Furthermore, it's not quite right to say that the CLL simply chooses to use Aristotelian logic in this one case. This is because in Aristotelian logic there are no quantifiers as they are understood in predicate logic (or in Lojban). In fact this is one of the limitations of Aristotle's rules for reasoning: it ignored a lot of the inner structure of the statements involved and so could not account for the relationships between the objects involved in the statements. So importing ro here is not actually historical, but anachronistic. The CLL definition essentially creates a bizarre hybrid of Aristotelian and predicate logic which no one uses. Incompatibility with the classical negation theorem is one way this break is showing up. Aristotle would not have said that when moving the negation sign across bound variables you must flip the quantifier to preserve truth values because those things weren't part of his system at all.
There are only three choices here as I see it. We can use the standard semantics from predicate logic for the universal quantifier and keep the standard negation theorem; or we can keep importing ro and lose the negation theorem; or we can do nothing and allow an internal contradiction to lie in the foundations of Lojban. A strong argument in favor of importing ro would include an account of the way negation works in this new system. Although I am solidly in favor of non-importing ro, I will sketch out how to do that in a moment. But first I'd like to examine John's point.

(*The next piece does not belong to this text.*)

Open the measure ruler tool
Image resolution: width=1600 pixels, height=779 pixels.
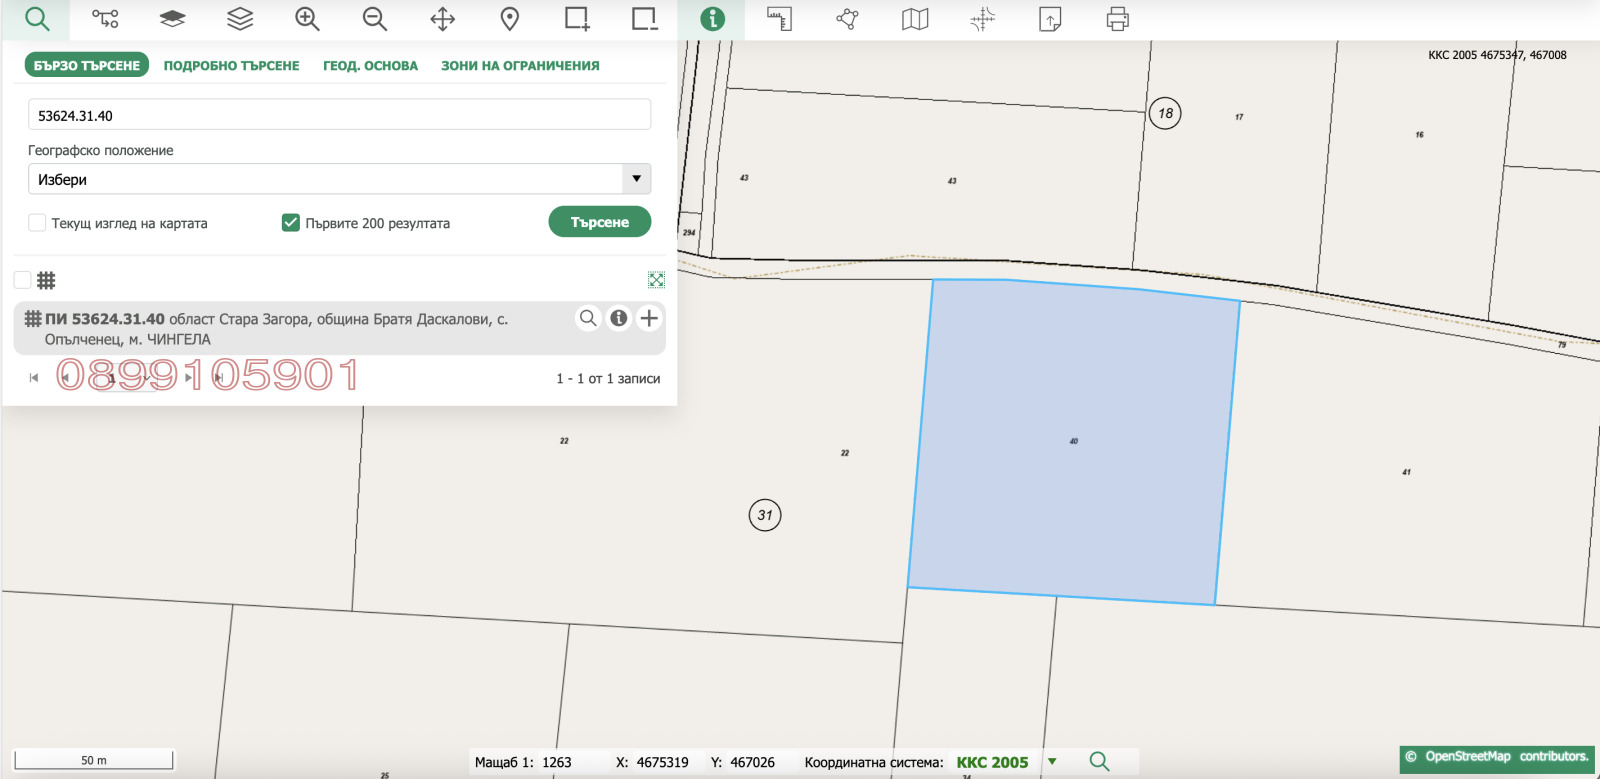(x=779, y=19)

The way that "All unicorns are white." is represented in predicate logic is with the formula $$ \forall x : [ U(x) \rightarrow W(x) ] $$. (The stuff between the dollar signs is LaTeX markup; if you can't read it you can plug it into an online renderer. \forall is the universal quantifier, x is the bound variable, \rightarrow is implication, and U and W are functions corresponding to 'x is a unicorn' and 'x is white' resp.). As John says, one way to translate this into Lojban is "ro da zo'u ganai da pavyseljirna gi da blabi". This is irrelevant to la mukti's construction, however. He did not use that Lojban sentence in his example, he used one that's formally equivalent to da with poi. The negation theorem is stated in its full generality in the CLL and not only on sentences of the form above. Indeed, using that implication form as a definition of "ro da poi X" is precisely what is needed to fit with the negation theorem and with predicate logic, and those are precisely the semantics that I am advocating.
It’s easy to see that these sentences are consistent with the negation theorem. Recall that a logical implication is a function of statements; it's truth value depends only on the truth value of the statements it acts on. An IF (...) THEN (...) statement is defined to be false when the first argument, called the antecedent, is true and the second argument, called the consequent, is false. All other pairs of arguments result in true.
Under our assumption that nothing satisfies pavyseljirna, "ro da zo'u ganai da pavyseljirna gi da blabi" is true because for every value of da, the antecedent is false. Therefore "naku ro da zo'u ganai da pavyseljirna gi da blabi" is false. According to the negation theorem "su'o da naku zo'u ganai da pavyseljirna gi da blabi" must also be false. This says that there must an object which falsifies the implication, and as I said in the last paragraph this can only happen when the antecedent is true and the consequent false. The antecedent claims that x is a unicorn, so a true antecedent would contradict our assumption about unicorns. Of course the particular functions we chose, unicorns and white, are not important; all statements of this form are consistent with the negation theorem.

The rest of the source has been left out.